--- GIVEN TEXT ---

Quickstart https://colab.research.google.com/assets/colab-badge.svg https://circleci.com/gh/facebookresearch/pythia.svg?style=svg

Authors: Amanpreet Singh

In this quickstart, we are going to train LoRRA model on TextVQA. Follow instructions at the bottom to train other models in Pythia.


  1. Clone Pythia repository
git clone https://github.com/facebookresearch/pythia ~/pythia
  1. Install dependencies and setup
cd ~/pythia
python setup.py develop


  1. If you face any issues with the setup, check the Troubleshooting/FAQ section below.
  2. You can also create/activate your own conda environments before running above commands.

Getting Data

Datasets currently supported in Pythia require two parts of data, features and ImDB. Features correspond to pre-extracted object features from an object detector. ImDB is the image database for the datasets which contains information such as questions and answers in case of TextVQA.

---

▶ [GOAL]
Answer these questions using the Pythia quickstart:
(a) Which model does it train, and on which dataset?
(b) What command is run inside ~/pythia to install dependencies?
(c) What two parts of data do the supported datasets require?
The records have nothing to do with what follows.

--- RECORDS PROVIDED ---

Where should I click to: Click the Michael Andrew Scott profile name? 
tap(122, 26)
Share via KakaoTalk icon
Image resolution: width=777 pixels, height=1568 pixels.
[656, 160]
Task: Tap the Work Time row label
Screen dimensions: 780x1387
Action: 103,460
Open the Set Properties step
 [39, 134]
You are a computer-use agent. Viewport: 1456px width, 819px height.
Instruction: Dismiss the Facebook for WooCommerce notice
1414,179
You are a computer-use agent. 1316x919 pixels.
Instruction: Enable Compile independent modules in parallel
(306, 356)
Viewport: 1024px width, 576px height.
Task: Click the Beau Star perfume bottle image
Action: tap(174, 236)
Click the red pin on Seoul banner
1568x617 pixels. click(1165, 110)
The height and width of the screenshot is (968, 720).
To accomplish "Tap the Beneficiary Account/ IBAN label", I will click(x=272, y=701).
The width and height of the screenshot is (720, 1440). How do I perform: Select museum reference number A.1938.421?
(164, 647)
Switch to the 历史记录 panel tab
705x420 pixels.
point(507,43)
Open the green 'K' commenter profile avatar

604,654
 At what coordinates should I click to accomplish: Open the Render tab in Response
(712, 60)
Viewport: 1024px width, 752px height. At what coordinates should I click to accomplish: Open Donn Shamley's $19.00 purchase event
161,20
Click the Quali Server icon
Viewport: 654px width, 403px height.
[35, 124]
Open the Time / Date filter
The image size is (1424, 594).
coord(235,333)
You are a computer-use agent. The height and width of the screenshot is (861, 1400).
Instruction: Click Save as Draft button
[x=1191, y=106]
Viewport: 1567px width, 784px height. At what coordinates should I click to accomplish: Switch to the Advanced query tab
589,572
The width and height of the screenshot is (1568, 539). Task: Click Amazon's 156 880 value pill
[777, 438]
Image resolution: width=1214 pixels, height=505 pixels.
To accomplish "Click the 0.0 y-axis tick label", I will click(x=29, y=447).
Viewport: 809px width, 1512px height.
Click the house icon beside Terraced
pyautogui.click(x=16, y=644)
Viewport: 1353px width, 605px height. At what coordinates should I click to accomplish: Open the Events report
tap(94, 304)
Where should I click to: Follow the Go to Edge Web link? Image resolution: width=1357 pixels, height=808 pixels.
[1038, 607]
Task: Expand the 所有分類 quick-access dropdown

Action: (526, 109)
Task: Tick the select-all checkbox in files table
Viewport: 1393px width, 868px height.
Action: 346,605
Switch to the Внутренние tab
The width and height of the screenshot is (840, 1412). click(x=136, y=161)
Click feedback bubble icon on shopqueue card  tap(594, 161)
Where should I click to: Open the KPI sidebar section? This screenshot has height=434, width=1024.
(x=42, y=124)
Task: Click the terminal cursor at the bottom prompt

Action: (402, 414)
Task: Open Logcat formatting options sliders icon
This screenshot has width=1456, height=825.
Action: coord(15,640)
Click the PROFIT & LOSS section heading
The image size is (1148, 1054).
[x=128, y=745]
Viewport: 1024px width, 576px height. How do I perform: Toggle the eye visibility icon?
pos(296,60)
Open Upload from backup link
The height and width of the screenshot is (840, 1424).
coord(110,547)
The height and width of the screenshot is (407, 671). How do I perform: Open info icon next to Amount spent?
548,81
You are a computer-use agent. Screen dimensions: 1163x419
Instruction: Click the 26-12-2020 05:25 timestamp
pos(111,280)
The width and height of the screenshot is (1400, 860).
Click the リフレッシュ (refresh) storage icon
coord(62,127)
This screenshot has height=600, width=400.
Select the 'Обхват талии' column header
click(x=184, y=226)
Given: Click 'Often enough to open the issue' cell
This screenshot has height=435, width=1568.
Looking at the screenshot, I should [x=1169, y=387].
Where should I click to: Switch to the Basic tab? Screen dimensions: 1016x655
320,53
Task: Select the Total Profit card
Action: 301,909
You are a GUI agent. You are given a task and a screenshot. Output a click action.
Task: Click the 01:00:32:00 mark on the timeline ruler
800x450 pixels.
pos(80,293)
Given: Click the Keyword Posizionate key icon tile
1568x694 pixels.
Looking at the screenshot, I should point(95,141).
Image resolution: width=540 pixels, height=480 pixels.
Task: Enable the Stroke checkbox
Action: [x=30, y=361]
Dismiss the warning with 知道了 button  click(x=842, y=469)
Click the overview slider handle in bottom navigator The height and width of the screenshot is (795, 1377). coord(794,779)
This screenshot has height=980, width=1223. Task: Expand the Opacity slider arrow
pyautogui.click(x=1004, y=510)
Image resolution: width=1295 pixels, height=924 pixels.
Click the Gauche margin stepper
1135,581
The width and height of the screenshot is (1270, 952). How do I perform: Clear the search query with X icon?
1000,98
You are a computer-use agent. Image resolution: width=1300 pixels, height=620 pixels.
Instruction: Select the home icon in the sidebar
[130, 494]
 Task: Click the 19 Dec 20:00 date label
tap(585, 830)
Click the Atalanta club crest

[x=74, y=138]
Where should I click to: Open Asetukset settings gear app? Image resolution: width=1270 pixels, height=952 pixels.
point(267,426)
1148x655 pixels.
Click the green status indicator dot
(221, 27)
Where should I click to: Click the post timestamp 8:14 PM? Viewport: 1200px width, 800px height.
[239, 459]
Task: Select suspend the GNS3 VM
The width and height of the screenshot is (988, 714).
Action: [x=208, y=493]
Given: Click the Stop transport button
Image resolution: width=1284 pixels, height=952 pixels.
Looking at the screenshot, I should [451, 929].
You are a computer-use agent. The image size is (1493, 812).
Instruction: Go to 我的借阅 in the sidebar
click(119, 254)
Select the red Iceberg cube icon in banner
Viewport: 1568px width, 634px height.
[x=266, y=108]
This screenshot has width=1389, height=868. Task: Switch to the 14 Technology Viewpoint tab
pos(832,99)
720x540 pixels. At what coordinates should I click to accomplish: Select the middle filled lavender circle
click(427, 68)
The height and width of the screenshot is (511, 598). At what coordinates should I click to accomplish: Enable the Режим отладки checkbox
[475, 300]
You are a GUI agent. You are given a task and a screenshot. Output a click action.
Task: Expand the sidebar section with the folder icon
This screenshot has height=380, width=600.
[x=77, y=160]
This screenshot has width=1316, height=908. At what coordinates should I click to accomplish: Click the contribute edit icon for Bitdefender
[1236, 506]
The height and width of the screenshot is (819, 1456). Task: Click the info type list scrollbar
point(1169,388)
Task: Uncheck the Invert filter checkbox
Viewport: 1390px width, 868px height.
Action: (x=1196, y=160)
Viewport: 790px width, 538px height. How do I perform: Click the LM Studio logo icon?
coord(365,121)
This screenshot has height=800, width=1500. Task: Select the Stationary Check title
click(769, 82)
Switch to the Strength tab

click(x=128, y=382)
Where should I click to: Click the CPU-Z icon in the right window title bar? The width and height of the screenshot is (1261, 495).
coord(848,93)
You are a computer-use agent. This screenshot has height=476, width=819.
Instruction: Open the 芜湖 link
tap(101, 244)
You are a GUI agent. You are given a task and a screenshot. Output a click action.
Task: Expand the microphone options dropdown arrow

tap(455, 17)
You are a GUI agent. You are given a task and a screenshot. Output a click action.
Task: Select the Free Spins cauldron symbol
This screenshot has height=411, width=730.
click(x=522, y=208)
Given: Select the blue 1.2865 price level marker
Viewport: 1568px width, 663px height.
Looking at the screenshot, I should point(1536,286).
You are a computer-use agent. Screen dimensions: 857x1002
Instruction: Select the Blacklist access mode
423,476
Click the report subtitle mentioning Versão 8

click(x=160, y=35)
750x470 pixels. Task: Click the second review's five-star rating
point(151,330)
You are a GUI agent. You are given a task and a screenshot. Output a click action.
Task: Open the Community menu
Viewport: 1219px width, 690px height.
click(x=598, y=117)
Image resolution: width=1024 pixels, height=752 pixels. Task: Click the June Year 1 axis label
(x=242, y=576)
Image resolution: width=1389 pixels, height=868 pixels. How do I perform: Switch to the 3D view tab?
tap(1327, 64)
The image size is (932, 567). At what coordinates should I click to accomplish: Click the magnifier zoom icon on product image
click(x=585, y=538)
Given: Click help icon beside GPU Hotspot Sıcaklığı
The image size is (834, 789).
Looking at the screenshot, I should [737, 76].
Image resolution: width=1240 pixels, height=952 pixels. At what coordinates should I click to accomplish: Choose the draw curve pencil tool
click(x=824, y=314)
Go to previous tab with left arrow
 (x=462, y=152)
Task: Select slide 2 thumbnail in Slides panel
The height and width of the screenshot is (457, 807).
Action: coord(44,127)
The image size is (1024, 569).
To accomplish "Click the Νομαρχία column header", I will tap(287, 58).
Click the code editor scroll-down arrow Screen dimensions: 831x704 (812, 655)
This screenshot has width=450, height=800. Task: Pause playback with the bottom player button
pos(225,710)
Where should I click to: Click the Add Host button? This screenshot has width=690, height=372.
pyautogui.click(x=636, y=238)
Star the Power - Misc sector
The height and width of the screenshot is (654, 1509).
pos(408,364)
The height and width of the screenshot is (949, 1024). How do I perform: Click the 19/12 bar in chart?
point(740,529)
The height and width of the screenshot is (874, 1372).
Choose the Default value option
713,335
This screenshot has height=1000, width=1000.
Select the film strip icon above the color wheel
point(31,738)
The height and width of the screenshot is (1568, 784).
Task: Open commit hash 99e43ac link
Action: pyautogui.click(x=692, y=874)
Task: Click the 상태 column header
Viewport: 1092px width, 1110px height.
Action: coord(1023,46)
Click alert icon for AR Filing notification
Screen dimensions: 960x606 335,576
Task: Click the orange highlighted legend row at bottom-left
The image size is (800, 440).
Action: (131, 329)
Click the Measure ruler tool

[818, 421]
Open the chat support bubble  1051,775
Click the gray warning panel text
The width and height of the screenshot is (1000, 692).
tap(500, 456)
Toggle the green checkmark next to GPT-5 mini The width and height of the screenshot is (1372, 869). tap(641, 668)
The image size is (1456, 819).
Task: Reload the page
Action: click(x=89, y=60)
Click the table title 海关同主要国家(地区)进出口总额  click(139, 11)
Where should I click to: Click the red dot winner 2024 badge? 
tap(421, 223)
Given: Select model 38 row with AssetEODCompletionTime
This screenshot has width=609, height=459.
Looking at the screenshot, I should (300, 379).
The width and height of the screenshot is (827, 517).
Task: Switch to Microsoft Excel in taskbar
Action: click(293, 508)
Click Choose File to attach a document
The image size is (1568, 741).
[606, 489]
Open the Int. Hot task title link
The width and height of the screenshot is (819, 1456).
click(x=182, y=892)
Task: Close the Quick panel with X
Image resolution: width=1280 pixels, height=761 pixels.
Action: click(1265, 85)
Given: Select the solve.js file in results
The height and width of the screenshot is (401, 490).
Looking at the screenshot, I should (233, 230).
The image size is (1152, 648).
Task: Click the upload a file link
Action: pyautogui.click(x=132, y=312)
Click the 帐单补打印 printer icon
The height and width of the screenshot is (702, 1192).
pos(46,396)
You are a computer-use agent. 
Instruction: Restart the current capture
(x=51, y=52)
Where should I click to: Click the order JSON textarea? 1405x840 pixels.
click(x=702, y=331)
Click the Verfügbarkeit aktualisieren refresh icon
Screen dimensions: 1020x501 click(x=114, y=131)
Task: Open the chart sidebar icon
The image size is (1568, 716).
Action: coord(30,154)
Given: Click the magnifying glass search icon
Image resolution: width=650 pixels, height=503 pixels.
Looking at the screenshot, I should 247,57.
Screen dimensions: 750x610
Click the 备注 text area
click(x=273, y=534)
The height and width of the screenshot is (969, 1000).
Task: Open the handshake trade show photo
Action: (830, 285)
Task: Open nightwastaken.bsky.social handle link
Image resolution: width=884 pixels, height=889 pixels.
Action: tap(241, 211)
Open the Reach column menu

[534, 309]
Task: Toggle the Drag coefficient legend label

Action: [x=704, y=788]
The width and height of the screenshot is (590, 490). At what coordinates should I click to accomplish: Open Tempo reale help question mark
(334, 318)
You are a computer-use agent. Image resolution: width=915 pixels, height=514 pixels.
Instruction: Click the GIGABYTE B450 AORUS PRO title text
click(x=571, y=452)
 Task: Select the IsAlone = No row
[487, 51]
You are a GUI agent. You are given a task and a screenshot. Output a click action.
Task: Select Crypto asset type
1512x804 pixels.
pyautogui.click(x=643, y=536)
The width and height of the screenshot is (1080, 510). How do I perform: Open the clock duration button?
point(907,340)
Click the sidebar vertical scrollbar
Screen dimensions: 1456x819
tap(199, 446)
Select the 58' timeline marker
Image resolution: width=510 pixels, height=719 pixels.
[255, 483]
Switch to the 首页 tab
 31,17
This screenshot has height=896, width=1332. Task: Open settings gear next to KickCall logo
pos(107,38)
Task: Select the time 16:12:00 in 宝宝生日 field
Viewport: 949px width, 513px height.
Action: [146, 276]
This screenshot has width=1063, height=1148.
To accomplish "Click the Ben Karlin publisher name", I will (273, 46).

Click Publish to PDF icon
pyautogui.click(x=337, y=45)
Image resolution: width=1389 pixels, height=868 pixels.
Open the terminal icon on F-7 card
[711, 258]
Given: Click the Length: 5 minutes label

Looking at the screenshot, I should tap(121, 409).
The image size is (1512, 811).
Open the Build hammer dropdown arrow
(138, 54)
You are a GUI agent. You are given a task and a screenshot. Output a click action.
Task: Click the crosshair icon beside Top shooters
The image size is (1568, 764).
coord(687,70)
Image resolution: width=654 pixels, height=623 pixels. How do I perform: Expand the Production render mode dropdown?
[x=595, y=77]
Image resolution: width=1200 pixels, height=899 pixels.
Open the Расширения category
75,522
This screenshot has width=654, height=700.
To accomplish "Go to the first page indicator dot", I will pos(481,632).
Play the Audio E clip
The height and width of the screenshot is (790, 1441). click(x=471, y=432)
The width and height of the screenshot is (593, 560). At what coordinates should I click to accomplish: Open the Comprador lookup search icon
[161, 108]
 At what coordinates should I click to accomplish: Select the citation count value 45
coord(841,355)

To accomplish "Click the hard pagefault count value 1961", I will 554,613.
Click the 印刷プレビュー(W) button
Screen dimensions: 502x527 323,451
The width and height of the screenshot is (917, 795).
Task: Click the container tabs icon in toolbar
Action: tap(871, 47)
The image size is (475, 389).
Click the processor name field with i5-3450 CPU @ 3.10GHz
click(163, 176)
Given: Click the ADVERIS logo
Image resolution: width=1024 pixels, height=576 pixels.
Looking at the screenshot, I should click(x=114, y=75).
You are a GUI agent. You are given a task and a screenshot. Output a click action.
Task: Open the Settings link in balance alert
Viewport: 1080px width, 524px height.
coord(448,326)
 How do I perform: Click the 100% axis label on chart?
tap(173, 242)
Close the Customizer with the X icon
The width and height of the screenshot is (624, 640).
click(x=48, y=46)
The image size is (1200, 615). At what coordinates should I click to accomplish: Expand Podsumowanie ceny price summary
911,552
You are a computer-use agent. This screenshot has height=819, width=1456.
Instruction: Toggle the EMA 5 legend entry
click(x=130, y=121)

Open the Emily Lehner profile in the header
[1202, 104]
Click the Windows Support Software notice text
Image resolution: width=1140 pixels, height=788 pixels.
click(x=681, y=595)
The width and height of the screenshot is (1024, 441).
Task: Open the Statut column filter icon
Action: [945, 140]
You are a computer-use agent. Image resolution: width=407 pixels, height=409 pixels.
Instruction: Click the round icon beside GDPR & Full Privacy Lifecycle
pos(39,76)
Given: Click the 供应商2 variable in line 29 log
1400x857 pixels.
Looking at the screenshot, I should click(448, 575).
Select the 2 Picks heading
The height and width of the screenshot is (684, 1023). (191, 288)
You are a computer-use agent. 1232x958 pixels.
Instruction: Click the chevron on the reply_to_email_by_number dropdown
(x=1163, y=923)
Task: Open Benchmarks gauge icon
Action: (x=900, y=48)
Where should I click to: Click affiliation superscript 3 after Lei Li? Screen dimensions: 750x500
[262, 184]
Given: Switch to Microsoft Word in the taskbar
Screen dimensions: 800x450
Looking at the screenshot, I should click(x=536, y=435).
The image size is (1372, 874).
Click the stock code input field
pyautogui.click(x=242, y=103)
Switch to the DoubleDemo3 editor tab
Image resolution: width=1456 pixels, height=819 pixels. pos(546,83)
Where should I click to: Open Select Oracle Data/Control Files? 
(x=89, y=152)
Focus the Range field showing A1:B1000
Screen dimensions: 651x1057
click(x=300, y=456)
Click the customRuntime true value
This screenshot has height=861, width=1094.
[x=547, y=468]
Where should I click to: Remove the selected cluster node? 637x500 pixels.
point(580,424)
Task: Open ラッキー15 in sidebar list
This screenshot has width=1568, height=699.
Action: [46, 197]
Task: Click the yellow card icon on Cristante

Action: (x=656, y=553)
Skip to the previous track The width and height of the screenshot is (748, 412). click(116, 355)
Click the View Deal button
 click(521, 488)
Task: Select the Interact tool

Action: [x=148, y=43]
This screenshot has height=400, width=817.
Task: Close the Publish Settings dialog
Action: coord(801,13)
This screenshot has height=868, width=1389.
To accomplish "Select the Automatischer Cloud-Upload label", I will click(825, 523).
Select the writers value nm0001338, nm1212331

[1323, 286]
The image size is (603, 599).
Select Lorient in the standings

---

▶ [EXERCISE RESULT]
(a) The LoRRA model, on TextVQA.
(b) python setup.py develop
(c) Features and ImDB.